Ancient Chinese Bronzes

March 19 - April 9, 2011

13.
AN ARCHAIC BRONZE LADLE (SHAO)

Late Shang – Early Western Zhou Dynasty, 11th – 10th Century B.C.

with long flat serpentine handle curving down to a fan-shaped terminal, joined to the barrel-shaped bowl by a stylized bird and monster-mask motif with two pairs of short wings filled with angular scroll motifs in thread relief, the bowl with steely-gray patina showing scattered green corrosion, the handle lightly encrusted with green corrosion.

Length 7 18 inches (18.1 cm)

Bronze ladles of this form were made for use with ritual wine vessels such as gong, you, zun, or lei. The bends of the handle allowed the ladle to rest over the side of the vessel with the bowl inside.

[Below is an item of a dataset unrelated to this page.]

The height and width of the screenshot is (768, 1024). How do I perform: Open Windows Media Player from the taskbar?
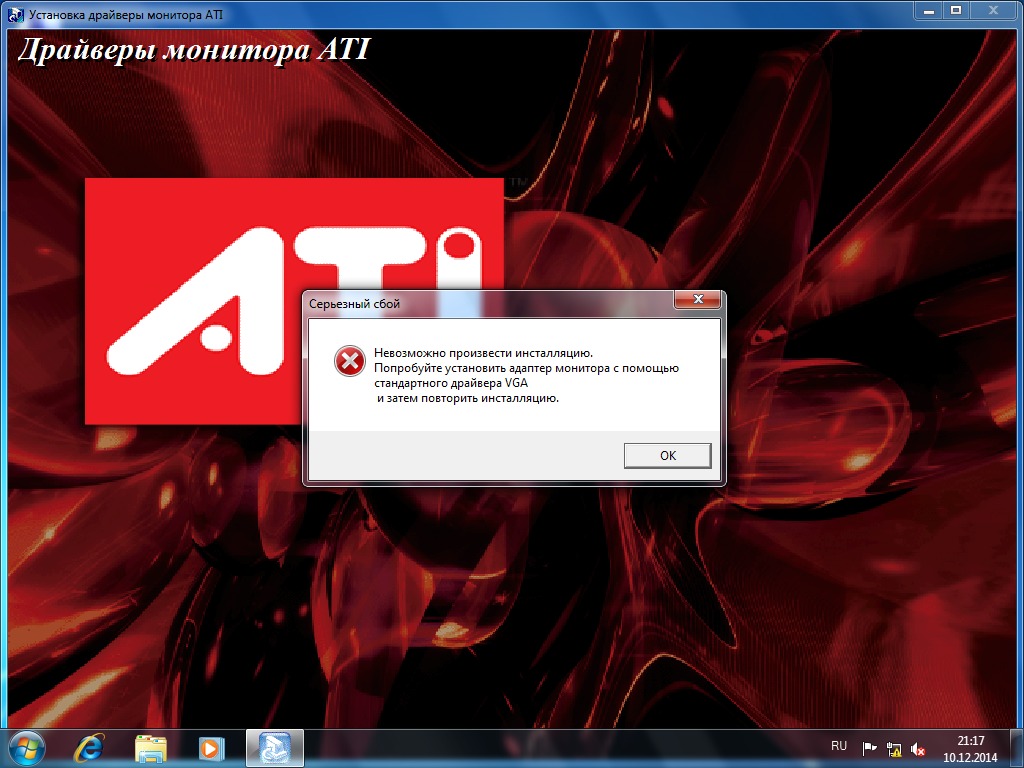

Compare the bronze ladle and gong in the Shanghai Museum, illustrated in Zhongguo qingtongqi quanji: Xi Zhou, I (Compendium of Chinese Bronzes: Western Zhou, I), Vol. 5, Beijing, 1996, p. 94, no. 99, with description on p. 31.

Similar early Western Zhou bronze ladles in museum and private collections are illustrated by Wang, Chinese Bronzes from the Meiyintang Collection, London, 2009, pp. 78-79, no. 32; in the collection of the National Palace Museum, Taipei, illustrated in Catalogue of the Special Exhibition of Shang and Chou Dynasty Bronze Wine Vessels, Taipei, 1989, p. 155, no. 47; and in the collection of Shaanxi Provincial Museum, illustrated in Shaanxi chutu Shang Zhou qingtongqi (Shang and Zhou Bronzes Unearthed in Shaanxi Province), Vol. I, Beijing, 1979, p. 132, no. 151 with description on p. 23 noting that the ladle was inside a you vessel when excavated. Two other archaic bronze ladles of similar form were shown at the International Exhibition of Chinese Art, London, 1935-36, catalogue no. 237, from the Stoclet Collection, Brussels, and no. 319, from the Duan Fang altar set now in the Metropolitan Museum of Art, New York.